Director Ronald Kopas has made ten separate purchases since April 7, accumulating at least 310,000 shares across prices ranging from CAD $0.20 to $0.22. The total net buying over 90 days runs to 1.29 million shares, worth roughly USD $196,000. That kind of persistent, open-market accumulation from a holder who already controls 14.1% of the company is worth noting — it reflects conviction, not a one-off position top-up.
The stock, meanwhile, has moved the other way. DLTA closed at CAD $0.18 on April 29 — down 5.3% on the day, 12.2% on the week, and 18.2% on the month. Every tranche Kopas bought in early-to-mid April was above the current price. The stock is trading below every one of his disclosed entry points, meaning his accumulated position is underwater from the moment of purchase.
Short interest is not the story here. At just 0.082% of the free float — roughly 89,000 shares — there is no meaningful short position to speak of. Borrow costs have drifted up incrementally to 1.74% APR, but that level is unremarkable for a micro-cap TSXV name. Availability in the lending market remains ample, and there is no pressure from the short side that could explain the price weakness.

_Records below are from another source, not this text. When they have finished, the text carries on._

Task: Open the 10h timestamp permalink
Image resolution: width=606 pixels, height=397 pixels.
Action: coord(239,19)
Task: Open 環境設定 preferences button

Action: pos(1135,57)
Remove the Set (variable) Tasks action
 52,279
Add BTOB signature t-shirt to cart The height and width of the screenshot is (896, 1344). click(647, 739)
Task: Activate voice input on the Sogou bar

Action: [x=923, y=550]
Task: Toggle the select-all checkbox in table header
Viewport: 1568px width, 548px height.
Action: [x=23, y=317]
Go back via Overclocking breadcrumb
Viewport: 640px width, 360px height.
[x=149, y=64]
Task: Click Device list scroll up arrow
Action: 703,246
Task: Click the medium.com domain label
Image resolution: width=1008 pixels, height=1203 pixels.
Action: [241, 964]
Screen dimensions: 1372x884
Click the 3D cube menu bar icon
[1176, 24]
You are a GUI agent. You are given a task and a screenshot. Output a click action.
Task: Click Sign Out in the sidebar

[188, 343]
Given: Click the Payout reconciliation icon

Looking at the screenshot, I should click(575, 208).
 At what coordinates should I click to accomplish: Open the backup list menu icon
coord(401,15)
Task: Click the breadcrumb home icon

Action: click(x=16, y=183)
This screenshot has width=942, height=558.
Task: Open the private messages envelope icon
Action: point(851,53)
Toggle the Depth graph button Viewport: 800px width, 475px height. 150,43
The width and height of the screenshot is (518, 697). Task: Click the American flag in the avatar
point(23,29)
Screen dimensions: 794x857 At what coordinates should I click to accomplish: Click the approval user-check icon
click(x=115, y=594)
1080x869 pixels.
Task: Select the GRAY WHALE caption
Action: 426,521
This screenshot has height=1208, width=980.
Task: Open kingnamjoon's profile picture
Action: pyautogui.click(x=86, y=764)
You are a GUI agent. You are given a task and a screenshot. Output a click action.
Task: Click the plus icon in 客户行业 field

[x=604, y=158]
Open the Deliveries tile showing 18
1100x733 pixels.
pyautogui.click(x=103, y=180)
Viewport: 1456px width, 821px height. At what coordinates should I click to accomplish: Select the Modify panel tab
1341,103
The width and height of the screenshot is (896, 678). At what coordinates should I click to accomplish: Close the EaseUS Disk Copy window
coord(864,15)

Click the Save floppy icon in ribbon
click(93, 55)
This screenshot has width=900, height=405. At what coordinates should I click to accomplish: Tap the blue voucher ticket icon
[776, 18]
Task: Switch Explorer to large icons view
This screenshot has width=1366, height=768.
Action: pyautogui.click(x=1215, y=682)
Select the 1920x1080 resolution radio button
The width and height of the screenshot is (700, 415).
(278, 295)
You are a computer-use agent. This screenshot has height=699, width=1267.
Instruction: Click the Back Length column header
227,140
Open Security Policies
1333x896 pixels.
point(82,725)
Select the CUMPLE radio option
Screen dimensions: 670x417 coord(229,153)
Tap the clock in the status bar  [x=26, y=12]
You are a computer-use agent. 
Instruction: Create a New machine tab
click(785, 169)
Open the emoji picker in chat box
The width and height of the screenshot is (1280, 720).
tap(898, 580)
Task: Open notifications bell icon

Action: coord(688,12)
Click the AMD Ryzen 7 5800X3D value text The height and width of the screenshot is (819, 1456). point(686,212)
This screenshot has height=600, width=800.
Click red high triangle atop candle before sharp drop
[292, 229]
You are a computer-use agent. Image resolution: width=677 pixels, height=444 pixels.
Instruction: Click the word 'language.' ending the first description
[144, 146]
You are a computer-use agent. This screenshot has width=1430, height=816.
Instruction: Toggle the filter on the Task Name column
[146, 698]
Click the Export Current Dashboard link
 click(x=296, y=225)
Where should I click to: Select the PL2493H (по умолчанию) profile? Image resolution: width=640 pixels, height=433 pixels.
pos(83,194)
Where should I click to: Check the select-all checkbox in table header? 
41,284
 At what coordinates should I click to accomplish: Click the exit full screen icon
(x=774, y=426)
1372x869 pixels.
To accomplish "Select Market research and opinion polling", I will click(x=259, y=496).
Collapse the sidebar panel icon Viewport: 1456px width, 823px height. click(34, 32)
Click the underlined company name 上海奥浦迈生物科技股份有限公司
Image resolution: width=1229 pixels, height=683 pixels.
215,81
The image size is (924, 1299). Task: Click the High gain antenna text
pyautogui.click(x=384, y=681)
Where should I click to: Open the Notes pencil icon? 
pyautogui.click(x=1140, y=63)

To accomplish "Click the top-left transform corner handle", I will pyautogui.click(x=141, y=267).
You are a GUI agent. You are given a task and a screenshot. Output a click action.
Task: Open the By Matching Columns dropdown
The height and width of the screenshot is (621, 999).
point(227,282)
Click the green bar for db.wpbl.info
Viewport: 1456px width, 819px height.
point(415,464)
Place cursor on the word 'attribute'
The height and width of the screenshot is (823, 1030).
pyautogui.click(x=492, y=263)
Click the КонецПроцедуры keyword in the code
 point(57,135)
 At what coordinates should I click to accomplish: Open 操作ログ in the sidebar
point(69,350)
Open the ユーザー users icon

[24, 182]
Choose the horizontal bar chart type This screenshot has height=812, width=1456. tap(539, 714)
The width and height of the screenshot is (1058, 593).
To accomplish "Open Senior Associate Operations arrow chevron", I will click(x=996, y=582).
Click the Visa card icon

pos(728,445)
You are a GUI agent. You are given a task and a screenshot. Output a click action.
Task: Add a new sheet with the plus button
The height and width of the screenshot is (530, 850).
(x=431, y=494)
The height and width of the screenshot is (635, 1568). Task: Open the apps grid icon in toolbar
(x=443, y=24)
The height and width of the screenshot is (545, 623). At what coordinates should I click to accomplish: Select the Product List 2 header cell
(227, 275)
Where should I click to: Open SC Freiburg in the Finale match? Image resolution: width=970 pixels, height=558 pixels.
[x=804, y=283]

The wider sector context offers little comfort. Correlated peers tell a consistent story of weakness this week: EMN fell 12.5% over seven days, TMC dropped 14.3%, and PTM shed nearly 10%. The selling in diversified metals and mining has been broad, and DLTA has moved in lockstep with that peer group rather than bucking it.
The next development to watch is whether the director-buying pattern continues below $0.18 — and whether any corporate news emerges to close the gap between his accumulation prices and where the market is currently pricing the stock.